No caso da CazéTV, com uma abordagem mais irreverente, reforçando um pouco do chamado “clubismo” ao trazer ídolos e ex-jogadores dos clubes participantes para a bancada de comentaristas durante os jogos, o que se vê é uma aproximação maior com um perfil de torcedor mais jovem, que talvez não se sentisse tão contemplado com o tom mais formal e técnico das transmissões mais tradicionais.

Para o perfil de fã mais “heavy user”, muito provavelmente essa opção faz pouca diferença para elevar o nível de audiência da competição como um todo (seja a Copa do Mundo de Clubes ou o Brasileirão), mas certamente tem se aproximado mais de uma audiência ocasional do futebol. Esse perfil pode ser convertido no médio prazo e passar a ter maior recorrência no consumo do conteúdo. E isso faz muito bem para o futebol como produto de entretenimento.

5. Valorização do Campeonato Brasileiro como produto

Aqui temos, potencialmente, o maior legado que essa Copa do Mundo de Clubes pode deixar para o futebol brasileiro. O bom desempenho dos clubes nacionais, com ênfase para as vitórias maiúsculas da primeira fase, do Botafogo contra o atual campeão europeu PSG e do Flamengo contra o Chelsea, tem causado dois efeitos: para os brasileiros, dá para notar um sentimento de resgate do orgulho do futebol nacional voltando a rivalizar contra clubes europeus depois de um histórico recente de desempenhos ruins nos Mundiais. Já para os estrangeiros, há uma certa dose de surpresa com o desempenho, além de crescentes demonstrações de respeito e admiração vindas tanto de torcedores quanto de jornalistas e dos próprios jogadores e treinadores rivais.

Isso nos leva para a segunda reflexão: o desempenho dos clubes brasileiros pode deixar um legado de novos fãs estrangeiros para os clubes e a liga brasileira?

Abrindo as fronteiras do futebol nacional (para o espetáculo, não para os artistas)

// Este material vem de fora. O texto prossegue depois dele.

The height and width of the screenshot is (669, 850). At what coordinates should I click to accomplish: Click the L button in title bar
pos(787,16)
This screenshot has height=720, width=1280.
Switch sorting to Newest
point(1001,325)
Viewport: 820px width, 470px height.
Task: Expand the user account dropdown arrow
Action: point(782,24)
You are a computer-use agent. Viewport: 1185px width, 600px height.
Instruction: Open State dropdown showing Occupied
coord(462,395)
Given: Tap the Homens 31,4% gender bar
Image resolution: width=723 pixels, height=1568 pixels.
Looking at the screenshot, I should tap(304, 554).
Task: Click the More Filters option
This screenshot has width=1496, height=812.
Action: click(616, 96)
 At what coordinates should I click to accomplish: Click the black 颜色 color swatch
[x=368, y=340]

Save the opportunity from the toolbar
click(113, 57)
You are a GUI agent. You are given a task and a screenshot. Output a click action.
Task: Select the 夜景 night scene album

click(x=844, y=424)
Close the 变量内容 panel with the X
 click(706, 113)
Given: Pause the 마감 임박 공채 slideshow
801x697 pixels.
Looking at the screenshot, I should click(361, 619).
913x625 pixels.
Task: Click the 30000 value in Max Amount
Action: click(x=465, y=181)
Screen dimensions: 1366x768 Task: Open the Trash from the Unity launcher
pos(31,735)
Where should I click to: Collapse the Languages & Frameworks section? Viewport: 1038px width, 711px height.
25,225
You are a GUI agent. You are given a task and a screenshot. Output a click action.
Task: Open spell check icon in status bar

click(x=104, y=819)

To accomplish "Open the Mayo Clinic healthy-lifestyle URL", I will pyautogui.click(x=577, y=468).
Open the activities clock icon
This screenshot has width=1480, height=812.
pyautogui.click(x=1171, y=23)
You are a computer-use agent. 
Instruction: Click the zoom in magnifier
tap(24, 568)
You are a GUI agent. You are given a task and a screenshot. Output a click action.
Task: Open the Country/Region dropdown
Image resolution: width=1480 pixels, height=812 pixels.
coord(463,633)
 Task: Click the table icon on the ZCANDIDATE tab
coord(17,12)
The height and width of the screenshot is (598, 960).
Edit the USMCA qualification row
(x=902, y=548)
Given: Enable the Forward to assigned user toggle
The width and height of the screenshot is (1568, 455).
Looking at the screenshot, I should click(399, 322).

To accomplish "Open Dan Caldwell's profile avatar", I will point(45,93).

Na semana passada, abri uma enquete rápida e informal no meu próprio perfil no LinkedIn fazendo essa mesma pergunta para os meus colegas e seguidores. As opções e os resultados foram os seguintes:

  • Sim, vai atrair novos fãs – 10%
  • Depende de ações estruturais – 73%
  • Não, será apenas momentâneo – 17%

A visão das pessoas que responderam resume o que eu penso sobre a possibilidade: um misto de ceticismo com a necessidade de realização de um trabalho sólido para a valorização do futebol nacional como produto de exportação. Mas, de fato, existe uma oportunidade. E essa oportunidade existe porque o Campeonato Brasileiro hoje é pensado, posicionado e executado apenas para o mercado nacional.

Como podemos ver no gráfico abaixo, a participação dos clubes brasileiros fez disparar o volume de buscas no Google realizadas fora do país. Os dados coletados são especificamente das buscas realizadas nos Estados Unidos, mas o comportamento se repete em diversos mercados com ligas fortes de futebol, como Espanha, Inglaterra e Itália.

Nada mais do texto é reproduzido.